Ben Cernotek, the assistant director of street services for the City of Dallas, said Wednesday morning conditions have "improved a bit, as things have dried out a little bit," but still warned for dangerous patches on roads -- particularly overpasses and bridges.
Dallas city spokesman Frank Librio said in an update Wednesday morning that workers sanded a few spots on bridges and elevated surfaces, but it was "pretty quiet" and they received no new dispatch calls. The city's crew of sanding trucks, known as Ice Force 1, was no longer on duty as of 10 a.m. Wednesday. There are no plans to have Ice Force 1 out again Wednesday night.
"The lack of additional precipitation, the high wind, and treatment from the first shift helped to improve conditions overall from last night," Librio's statement read.
In all, the Texas Department of Transportation had 30 trucks dumping salt and sand on bridges and overpasses throughout the region.
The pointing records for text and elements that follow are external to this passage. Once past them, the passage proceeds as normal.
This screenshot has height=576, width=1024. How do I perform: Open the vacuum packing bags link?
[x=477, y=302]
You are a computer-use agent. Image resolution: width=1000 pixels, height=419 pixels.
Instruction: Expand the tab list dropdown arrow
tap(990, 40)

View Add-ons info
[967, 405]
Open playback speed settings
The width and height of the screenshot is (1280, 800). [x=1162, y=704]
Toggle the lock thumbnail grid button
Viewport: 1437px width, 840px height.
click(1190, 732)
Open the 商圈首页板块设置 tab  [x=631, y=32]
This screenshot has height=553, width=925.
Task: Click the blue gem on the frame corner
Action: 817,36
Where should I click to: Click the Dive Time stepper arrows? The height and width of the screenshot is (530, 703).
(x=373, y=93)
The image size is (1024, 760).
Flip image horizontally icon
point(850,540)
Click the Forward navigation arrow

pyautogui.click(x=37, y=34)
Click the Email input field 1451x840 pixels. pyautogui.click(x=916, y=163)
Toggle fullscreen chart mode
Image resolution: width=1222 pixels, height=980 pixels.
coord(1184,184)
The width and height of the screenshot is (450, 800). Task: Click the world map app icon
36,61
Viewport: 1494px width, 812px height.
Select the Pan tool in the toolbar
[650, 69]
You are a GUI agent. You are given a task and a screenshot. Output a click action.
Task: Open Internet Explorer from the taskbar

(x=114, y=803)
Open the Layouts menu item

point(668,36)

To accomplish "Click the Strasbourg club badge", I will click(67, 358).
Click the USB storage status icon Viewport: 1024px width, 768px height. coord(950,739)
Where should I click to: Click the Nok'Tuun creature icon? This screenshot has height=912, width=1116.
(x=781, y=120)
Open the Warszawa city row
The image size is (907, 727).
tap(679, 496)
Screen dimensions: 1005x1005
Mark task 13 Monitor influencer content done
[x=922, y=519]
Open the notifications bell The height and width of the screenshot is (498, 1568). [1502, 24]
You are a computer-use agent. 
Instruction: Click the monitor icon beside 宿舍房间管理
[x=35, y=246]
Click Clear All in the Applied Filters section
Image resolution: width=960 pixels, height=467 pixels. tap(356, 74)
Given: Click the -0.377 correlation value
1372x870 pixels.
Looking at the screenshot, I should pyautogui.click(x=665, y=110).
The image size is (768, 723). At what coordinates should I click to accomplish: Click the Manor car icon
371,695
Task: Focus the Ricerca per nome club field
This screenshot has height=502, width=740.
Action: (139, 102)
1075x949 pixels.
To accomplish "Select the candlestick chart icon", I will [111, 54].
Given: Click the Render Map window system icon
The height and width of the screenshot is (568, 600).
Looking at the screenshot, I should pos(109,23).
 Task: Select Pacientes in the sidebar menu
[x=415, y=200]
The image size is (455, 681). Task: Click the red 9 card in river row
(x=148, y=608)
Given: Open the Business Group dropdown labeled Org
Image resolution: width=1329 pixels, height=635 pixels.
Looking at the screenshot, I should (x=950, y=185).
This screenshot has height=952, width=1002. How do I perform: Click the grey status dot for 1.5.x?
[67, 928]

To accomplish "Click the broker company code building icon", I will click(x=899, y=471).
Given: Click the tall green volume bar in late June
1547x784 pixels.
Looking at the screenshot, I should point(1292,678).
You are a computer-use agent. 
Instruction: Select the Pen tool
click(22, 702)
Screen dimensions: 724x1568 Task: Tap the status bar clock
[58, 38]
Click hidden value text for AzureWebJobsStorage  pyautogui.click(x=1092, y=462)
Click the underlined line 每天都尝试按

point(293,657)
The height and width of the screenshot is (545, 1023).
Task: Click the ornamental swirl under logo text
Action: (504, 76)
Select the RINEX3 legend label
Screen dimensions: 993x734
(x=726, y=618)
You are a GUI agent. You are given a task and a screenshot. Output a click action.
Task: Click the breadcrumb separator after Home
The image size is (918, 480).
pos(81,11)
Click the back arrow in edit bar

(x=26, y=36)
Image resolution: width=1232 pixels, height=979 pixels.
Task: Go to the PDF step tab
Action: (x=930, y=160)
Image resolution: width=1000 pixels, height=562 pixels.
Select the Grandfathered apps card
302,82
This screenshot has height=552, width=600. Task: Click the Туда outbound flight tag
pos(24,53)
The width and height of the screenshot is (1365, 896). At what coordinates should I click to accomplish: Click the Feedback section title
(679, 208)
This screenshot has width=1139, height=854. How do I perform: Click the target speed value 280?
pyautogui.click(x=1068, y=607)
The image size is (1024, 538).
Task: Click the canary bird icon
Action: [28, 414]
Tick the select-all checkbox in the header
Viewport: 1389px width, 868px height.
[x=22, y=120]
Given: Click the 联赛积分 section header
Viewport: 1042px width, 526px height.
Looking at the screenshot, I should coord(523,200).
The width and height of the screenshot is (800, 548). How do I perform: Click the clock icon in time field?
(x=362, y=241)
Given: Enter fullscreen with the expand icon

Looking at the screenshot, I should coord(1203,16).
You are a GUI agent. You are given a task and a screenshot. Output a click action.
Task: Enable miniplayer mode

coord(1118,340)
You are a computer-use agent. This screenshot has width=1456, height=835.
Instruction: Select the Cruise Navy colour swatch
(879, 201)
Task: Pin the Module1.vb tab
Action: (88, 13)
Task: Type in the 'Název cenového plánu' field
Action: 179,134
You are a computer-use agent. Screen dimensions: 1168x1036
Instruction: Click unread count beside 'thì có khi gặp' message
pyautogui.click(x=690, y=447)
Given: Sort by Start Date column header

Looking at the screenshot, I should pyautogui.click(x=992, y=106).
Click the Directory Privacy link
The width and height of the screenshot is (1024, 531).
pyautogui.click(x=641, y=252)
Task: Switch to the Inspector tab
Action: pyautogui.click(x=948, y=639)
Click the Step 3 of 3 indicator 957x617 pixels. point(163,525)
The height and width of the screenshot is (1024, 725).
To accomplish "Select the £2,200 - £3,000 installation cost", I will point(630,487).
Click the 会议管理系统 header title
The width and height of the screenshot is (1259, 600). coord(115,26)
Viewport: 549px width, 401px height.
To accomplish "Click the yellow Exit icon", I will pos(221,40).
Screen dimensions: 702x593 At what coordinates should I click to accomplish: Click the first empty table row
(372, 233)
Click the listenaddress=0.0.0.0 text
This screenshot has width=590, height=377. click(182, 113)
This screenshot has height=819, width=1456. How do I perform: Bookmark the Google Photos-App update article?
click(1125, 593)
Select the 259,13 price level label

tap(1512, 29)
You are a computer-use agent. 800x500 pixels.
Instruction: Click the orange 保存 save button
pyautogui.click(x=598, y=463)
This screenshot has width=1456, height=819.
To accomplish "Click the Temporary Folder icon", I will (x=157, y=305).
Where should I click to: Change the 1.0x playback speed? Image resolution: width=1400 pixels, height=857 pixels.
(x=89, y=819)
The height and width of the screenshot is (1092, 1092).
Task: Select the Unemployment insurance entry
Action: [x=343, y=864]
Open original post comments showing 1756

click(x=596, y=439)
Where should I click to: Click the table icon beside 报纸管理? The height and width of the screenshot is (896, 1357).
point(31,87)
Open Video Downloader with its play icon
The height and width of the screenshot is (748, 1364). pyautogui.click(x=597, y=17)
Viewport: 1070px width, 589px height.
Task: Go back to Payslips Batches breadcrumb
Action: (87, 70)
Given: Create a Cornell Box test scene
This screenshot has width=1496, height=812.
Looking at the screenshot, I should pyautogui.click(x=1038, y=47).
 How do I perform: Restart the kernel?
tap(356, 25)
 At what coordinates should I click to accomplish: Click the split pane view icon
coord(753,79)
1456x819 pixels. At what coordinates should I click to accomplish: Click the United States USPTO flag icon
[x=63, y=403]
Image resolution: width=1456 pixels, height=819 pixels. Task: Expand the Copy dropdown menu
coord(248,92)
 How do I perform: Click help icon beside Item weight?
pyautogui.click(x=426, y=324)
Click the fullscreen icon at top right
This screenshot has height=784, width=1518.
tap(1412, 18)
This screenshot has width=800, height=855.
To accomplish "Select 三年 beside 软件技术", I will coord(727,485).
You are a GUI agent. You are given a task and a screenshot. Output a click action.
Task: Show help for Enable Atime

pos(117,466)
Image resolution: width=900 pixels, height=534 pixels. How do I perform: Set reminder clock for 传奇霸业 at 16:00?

A spokesman said North Texas benefitted because of the storm's pace.
"You know, it came in, it hit us, but it didn't keep pounding us like it did at that time," said TXDOT spokesman Mark Pettit.
Christmas Day turned out to be a treacherous day for travel in Dallas.
Street crews thought they were ready, but they got a bit of a surprise. "You think the weather will do one thing, and it turns out to do something different," said Dennis Ware, a spokesman for the Dallas Department of Street Services.
Officials didn't anticipate that roads would get so wet before the mercury plunged. Despite their efforts to apply sand and salt, slushy surfaces quickly ensued.
Perhaps making matters worse, drivers came out in droves in conditions not even fit for a beast. Some ventured into the elements just to see the sights.
"I think it's beautiful," said tourist Tarik Bensahil in Las Colinas. "I think it's a good opportunity to take some pictures and have some souvenirs."
But tow truck driver Mario Salinas predicted that by the time it's all over, plenty motorists will have some less than joyous Christmas memories.
"I thought people would stay home," he said. "It's Christmas, you know? Spend time with their family. Why are you out on the roads wrecking your cars, messing up your vehicles? You know it's going to mess up. It's bound to happen."